## GIVEN DATA
•••
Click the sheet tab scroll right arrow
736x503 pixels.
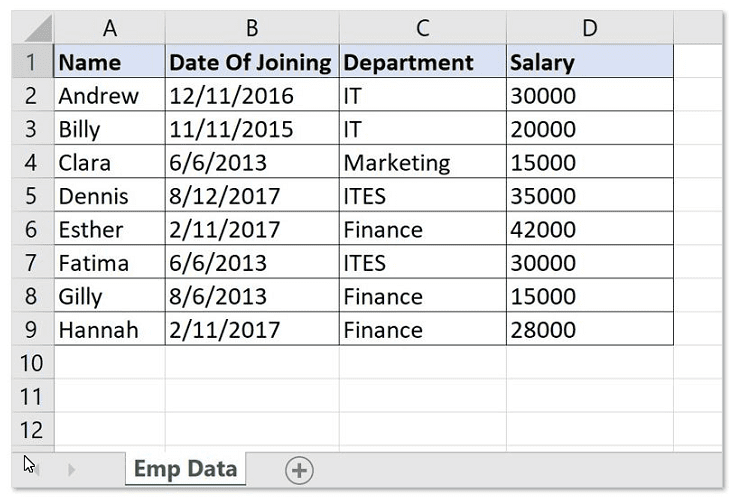click(x=71, y=469)
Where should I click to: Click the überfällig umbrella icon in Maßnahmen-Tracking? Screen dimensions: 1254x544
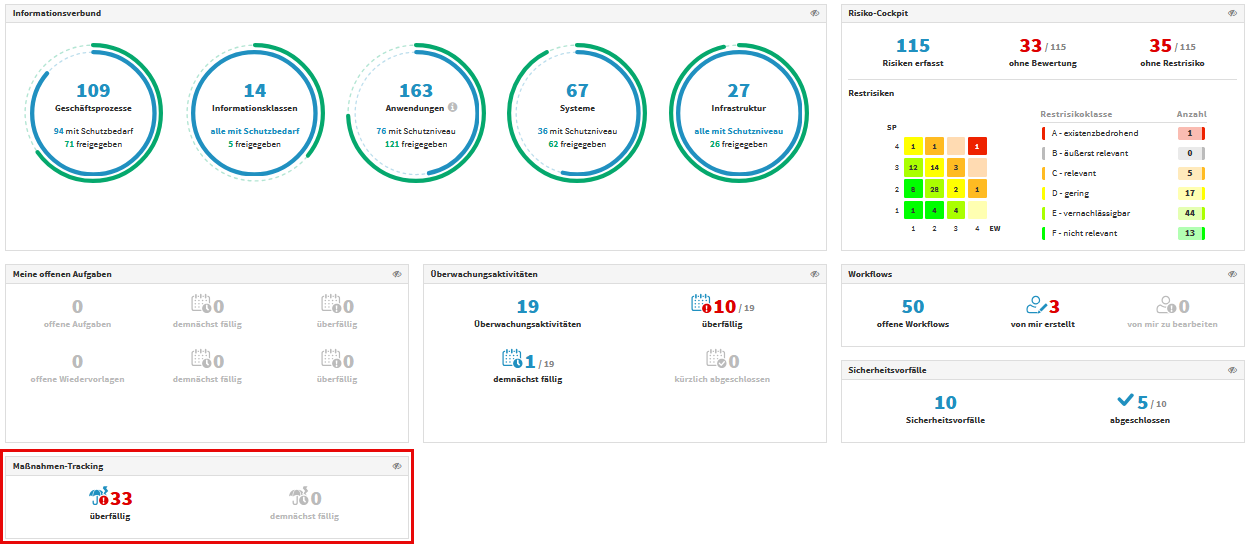(98, 497)
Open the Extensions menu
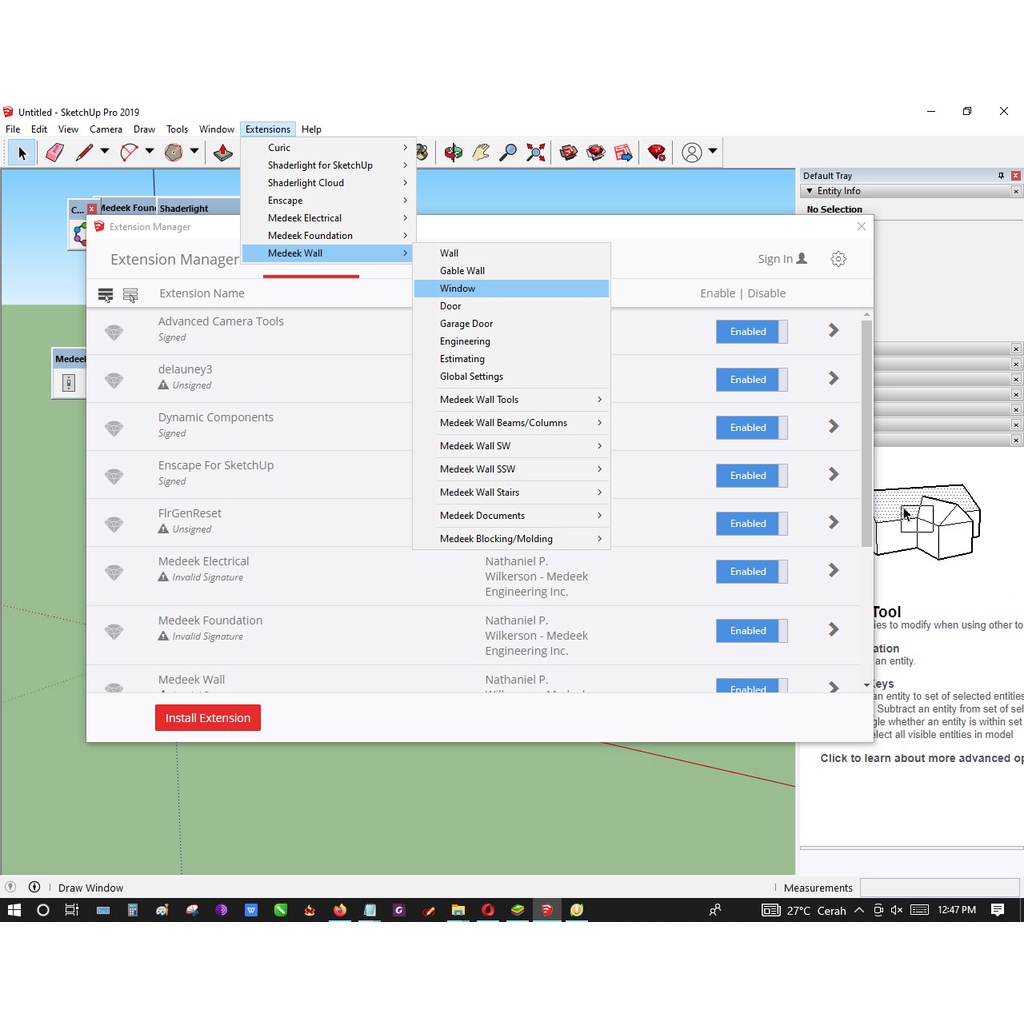Viewport: 1024px width, 1024px height. (267, 128)
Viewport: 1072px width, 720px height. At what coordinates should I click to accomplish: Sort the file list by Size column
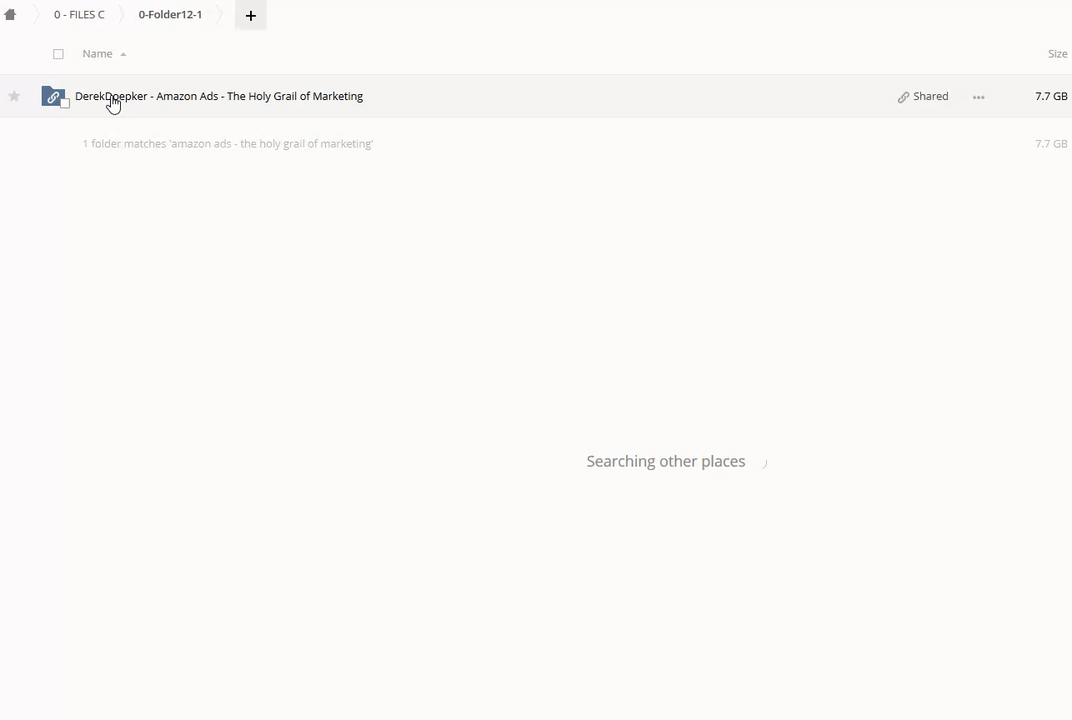click(1057, 54)
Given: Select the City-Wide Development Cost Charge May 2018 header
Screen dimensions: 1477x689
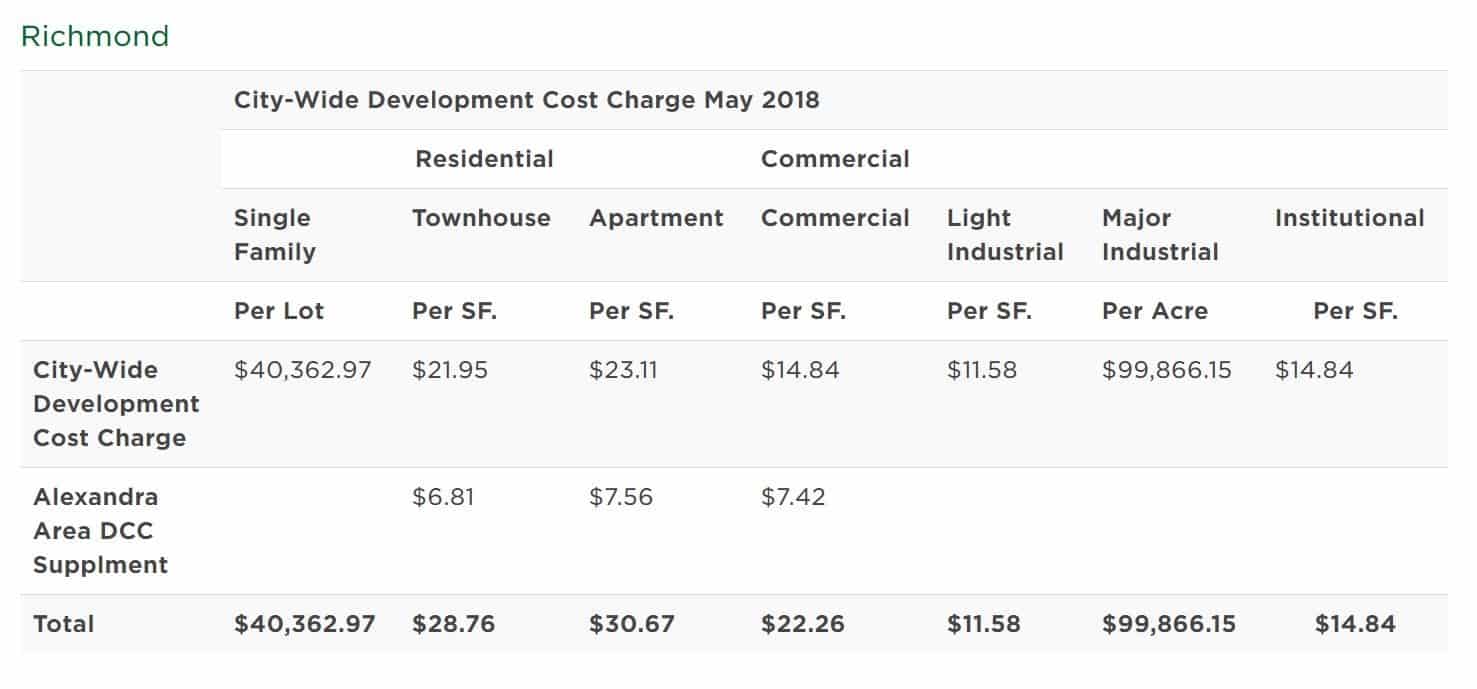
•••
## WORK TO COMPLETE
Excluding the images, copy all of the material above verbatim.

## YOUR RESPONSE
Click the sheet tab scroll right arrow
736x503 pixels.
click(x=71, y=469)
Where should I click to: Click the überfällig umbrella icon in Maßnahmen-Tracking? Screen dimensions: 1254x544
(98, 497)
Open the Extensions menu
Viewport: 1024px width, 1024px height. (267, 128)
Viewport: 1072px width, 720px height. At what coordinates should I click to accomplish: Sort the file list by Size column
click(1057, 54)
Given: Select the City-Wide Development Cost Charge May 2018 header
Screen dimensions: 1477x689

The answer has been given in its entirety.